彼女はもう察しがついている。ベッドから身を起こし、少し早歩きで台所へ向かう。
「ああ、起こしてしまったか。すまない」
「いぐにす、」
最愛の恋人、イグニスがエプロン姿で台所に立っている。
部屋の中には見事にフレンチトーストの匂いが広がっていた。
部屋に入ってきたアクアに気付くと、目の前のフライパンから顔を上げる。
「美味しそうな匂いでつい起きちゃった〜」
「そうか、すまない」
「ううん、いいよ〜。たまには早起きするのも悪くないしね」
ふふふ、とアクアは穏やかに笑う。
寝ぼけているせいなのか、いつもふわふわしている雰囲気が二倍増しになっている気がする、とイグニスは思った。
「まだ出来上がりではないが……」
はた、と思いつき、そう言いながらイグニスはフレンチトーストの端を切ってアクアに差し出す。味見してみろ、ということだろう。
アクアは遠慮せずそれにかじりついた。
「どうだ?」
「おいひいー」
「そうか」
それはよかった、とイグニスは少しだけ微笑む。
ごくたまに、こうして時間を見つけては家に来てくれるイグニスにアクアは胸の高鳴りが止まらない。

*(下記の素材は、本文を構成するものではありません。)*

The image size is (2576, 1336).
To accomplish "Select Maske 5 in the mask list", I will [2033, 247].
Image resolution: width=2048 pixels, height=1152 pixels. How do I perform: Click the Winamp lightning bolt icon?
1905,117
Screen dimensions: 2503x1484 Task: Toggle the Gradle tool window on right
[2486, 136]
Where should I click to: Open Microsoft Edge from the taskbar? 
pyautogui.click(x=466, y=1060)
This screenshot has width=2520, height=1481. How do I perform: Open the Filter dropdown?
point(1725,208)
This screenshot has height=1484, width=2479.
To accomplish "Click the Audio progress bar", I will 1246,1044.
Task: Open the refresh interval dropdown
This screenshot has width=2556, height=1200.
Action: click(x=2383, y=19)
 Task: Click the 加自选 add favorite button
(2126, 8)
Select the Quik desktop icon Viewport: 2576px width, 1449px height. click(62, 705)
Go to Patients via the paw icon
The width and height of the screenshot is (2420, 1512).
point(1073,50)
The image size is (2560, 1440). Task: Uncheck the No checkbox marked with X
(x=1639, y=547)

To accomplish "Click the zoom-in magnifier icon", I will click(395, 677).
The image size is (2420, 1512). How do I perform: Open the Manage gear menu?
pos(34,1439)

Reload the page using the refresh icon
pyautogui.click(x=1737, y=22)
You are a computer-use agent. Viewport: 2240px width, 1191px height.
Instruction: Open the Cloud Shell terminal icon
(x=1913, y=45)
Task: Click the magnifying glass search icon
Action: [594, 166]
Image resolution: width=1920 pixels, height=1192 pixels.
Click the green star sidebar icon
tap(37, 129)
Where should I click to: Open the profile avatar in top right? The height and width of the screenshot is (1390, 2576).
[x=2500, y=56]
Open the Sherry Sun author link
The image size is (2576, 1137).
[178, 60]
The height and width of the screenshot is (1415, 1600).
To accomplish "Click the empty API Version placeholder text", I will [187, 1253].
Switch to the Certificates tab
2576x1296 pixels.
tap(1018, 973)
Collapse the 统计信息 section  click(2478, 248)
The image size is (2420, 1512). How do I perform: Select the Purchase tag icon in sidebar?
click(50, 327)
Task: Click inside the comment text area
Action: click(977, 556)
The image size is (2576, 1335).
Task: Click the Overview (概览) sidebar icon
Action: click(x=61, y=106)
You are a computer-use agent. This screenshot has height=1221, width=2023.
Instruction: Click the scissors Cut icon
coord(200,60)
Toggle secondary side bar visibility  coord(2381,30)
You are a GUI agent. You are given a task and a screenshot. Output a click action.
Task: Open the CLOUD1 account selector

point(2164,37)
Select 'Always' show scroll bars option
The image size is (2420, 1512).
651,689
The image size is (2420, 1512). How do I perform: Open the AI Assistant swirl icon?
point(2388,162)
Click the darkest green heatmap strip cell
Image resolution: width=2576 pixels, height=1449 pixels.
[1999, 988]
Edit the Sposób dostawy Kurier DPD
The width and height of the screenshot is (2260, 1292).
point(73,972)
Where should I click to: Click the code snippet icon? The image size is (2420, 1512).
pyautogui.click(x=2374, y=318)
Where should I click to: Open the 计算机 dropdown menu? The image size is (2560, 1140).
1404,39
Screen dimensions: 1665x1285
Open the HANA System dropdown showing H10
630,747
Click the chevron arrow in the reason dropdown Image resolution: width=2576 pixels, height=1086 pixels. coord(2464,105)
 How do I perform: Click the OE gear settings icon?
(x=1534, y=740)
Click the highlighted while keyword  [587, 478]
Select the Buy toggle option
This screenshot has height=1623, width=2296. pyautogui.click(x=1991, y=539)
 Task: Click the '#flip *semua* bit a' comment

忙しいはずなのに、仕事があるはずなのに、そうは思えども、やはり嬉しいものは嬉しいのだ。
アクアはイグニスの服の裾をちょいとつまんだ。
「?なんだ」
「イグニスー」
「ああ」
「おはよう」
「ふっ……ああ、おはよう」
なんと幸せな朝か、とイグニスは目の前の恋人を見て思う。
なんて素敵な朝なのか、とアクアは目の前の恋人に触れて感じる。
ただただ、時間が過ぎていくのが惜しい。二人は互いにそう思った。